I went hiking this weekend. My hiking partner and I originally planned on it being a two night deal and had mapped out a route of about 30 miles and more than 60 river crossings. We finished the entire route in just two days, encouraged by our morning speed and the potentially unpleasant turn in the weather that afternoon. It was the worst trip I've ever taken. It beat out the time I had to do several miles of a ridge hike on a knee that was starting to go out on me or the 10 mile hike I did a few days after that where the knee started giving out on me only a couple of miles in. This beats my very first overnight hiking trip where I lost my glasses in the river, stepped on them and then had to find a clear lens in clear water about chest deep. This time I came home with a permanent injury, a lost wedding band, and a water-filled camera.
I'm a little pissed off about the ring and I have no idea how it actually happened, but this wouldn't have ruined the trip by itself. My wife lost her ring a while back, so I had a free pass, and I chose the cheapest ring possible when we were picking out rings. I think our homeowner policy even covers the cost of the ring. I have to check the specifics, though. The water filled camera didn't even ruin the trip. The camera is one of our older digitals and we basically only pulled it out to shoot video clips and when I went hiking. No, the fact that I lost about half of a tooth on the trip is what made it so crappy.
The photo makes it look a little better than it actually is. The break is lower in the back than it is in the front, but it is a clean break, and if you look from above, you can see the pink ring where the break just barely exposed the sensitive insides of the tooth. Even better was the fact that I did this on a Sunday on Memorial Day weekend, so I couldn't even get the tooth looked at on Monday. I'm going to have to wait until Tuesday to have the doctor check it out and see what I have to do about it. I can't just leave it as is. Right now every time my tongue or toothbrush strays too close to the center of that tooth, there's a bit of pain and that sharp corner on the tooth to the right of the break keeps catching my bottom lip when I chew. I just don't want to think about the money aspect. I can afford it. I just had other plans for the cash.

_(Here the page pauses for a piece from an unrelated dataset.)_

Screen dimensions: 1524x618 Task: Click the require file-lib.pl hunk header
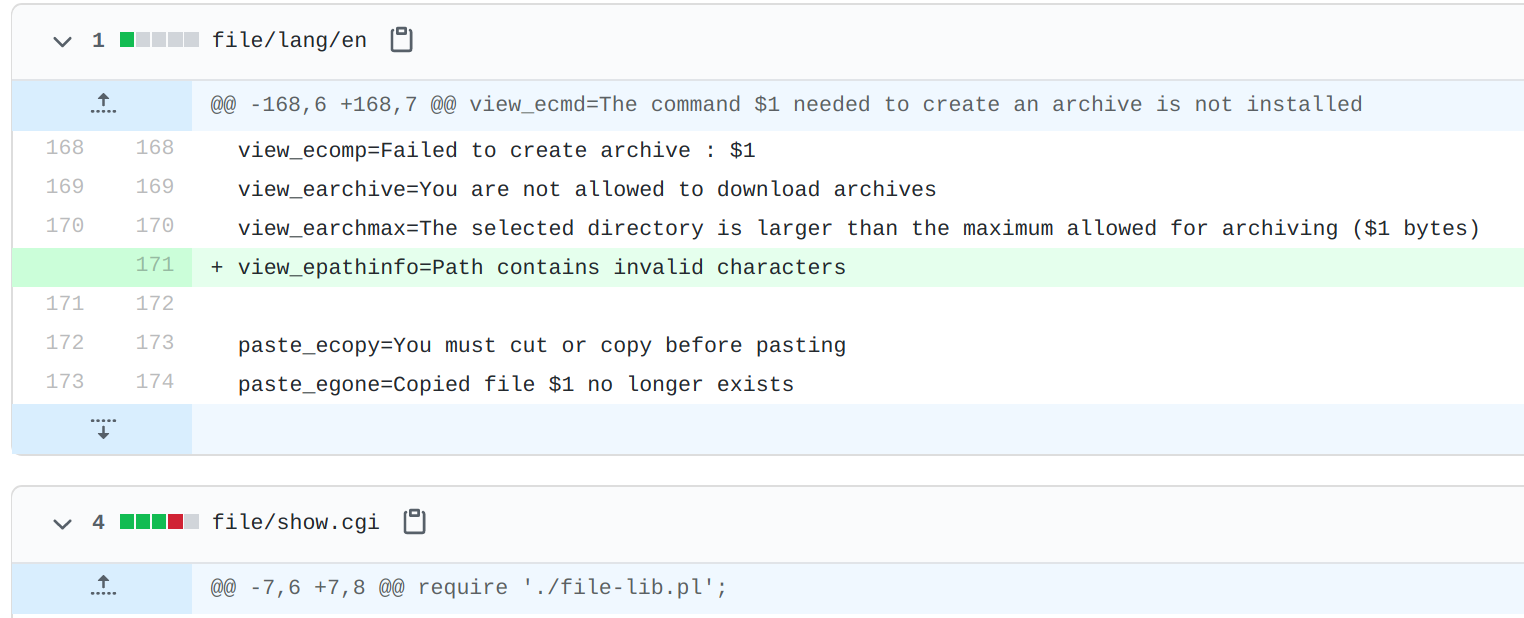468,587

Oh, and I'm sure you want to know how I managed such an injury. I walked into a tree.
Actually the tree was horizontal and the underside was about 6 feet and 2 inches above the trail. The problem is that I'm about 6'3" and I had my hat brim pulled low to keep the light rain off of my glasses. I was watching the ground because it was a lumpy section of trail full of roots and rocks. I never saw the tree until I walked full speed into it, heard the clack of my jaw clamping shut and the pop of enamel shearing clean off. I don't even have a mark on my head. I hit the log almost perfectly in the head butt zone, that part of the head in the top center of your forehead that can take a little more force than the rest. The only injury was to my tooth. The weird thing was my initial reaction. I just told my hiking partner that I'd just broken a tooth and kept walking, pausing only long enough to let him take a look at the damage.

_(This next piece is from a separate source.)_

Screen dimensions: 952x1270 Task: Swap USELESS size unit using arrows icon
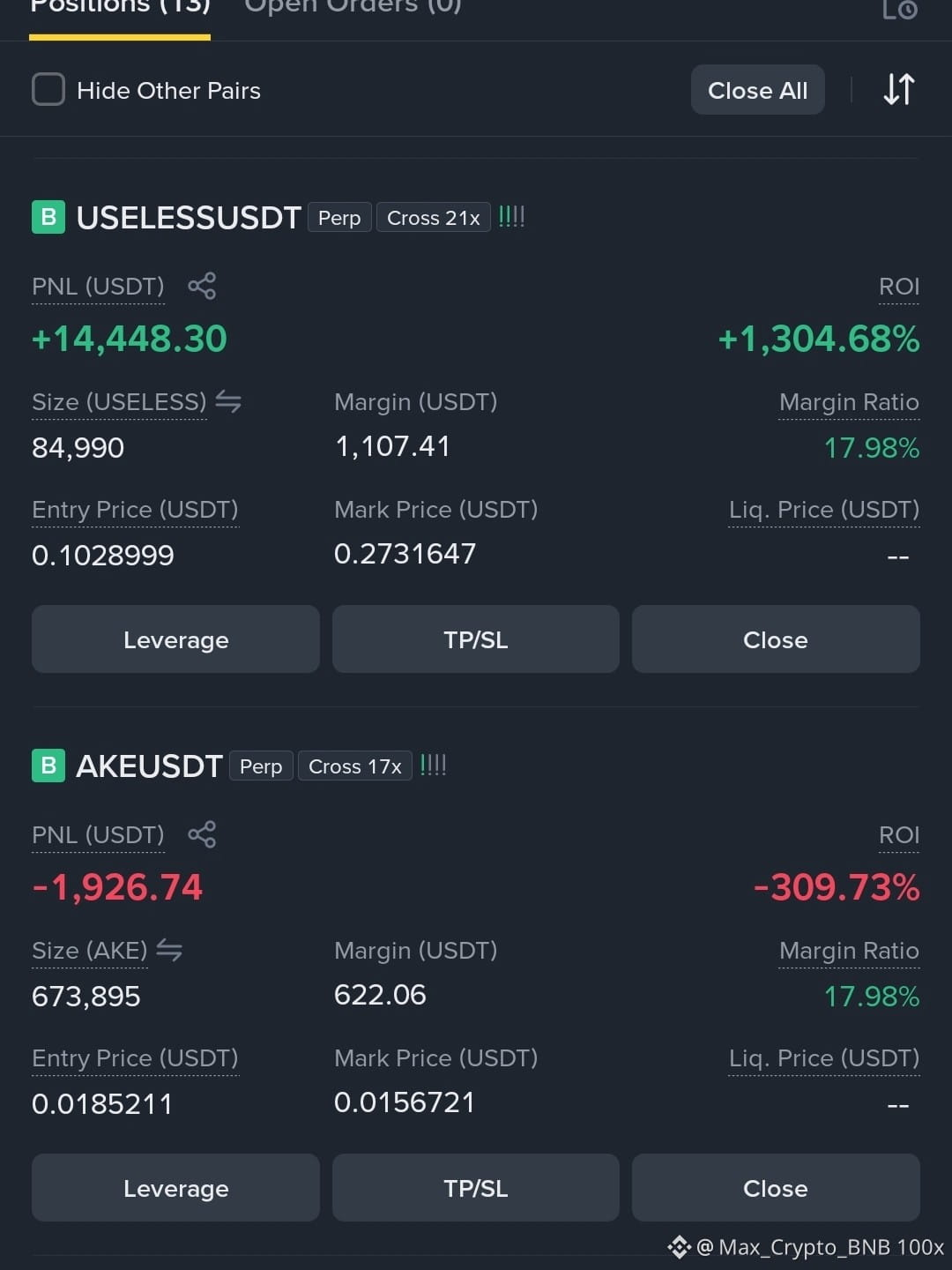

Of course, I wasn't entirely Mister Badass. In fact, most of my inner monologue consisted of whines like, "I don't want to be tough. I hate being in situations where I have to tough it out. Why do I do this to myself," and musings like "what if it gets infected?" There was also a lot of dreading about what the dentist might have to do to fix things and how much that would hurt. On the outside, I was just plowing ahead on land and carefully picking my way through the river crossings until we got back to the car.
It's funny that just hours before destroying my poor innocent tooth I had been pondering how I always come away thinking I loved backpacking when there were plenty of moments on most of my trips where I considered selling all of my gear and finding a more comfortable hobby. Backpacking is tough. You're carrying a significant amount of weight on your back, walking up and down hills for miles at a time, exposed to the elements, and in an environment that is often moderately dangerous. I've never come off of the trail without something hurting. The happiest result I would have managed would have been aching muscles, but I usually end up with a few scrapes at least. I genuinely hated backpacking when everything was wet from the rain and the temperatures dropped into the 20s one night on the Benton MacKaye a couple of years ago for one. I was kind of rethinking my priorities at several points of the climb up Mount Albert on the Appalachian Trail last year. I think the reason I keep loading up my pack and heading back out is that when I think back to past trips, the memories come back with a romanticized glow. I think I get more out of the sense of accomplishment from having done something outside of my comfort zone and having seen things that couldn't have been seen without that work and suffering (like the view from the top of Standing Indian when the rest of the world is a sea of cloud) than I get taken out of me from the pain and suffering. Besides, the tooth was a freak accident. I'll learn from the mistakes that led to the damaged tooth and camera and the lost ring. I'll be on the trail again before the end of the summer.
Already, in those moments when the tooth is calm and I'm not trying to eat, I'm already starting to think about this trip more in light of the fact that I did more than 21 miles in a single day (a record) and less about the fact that I lost the tooth. It'll probably be more about the tooth tomorrow when I'm lying back in the dentist's chair, but it'll be all about the personal record by the end of the month.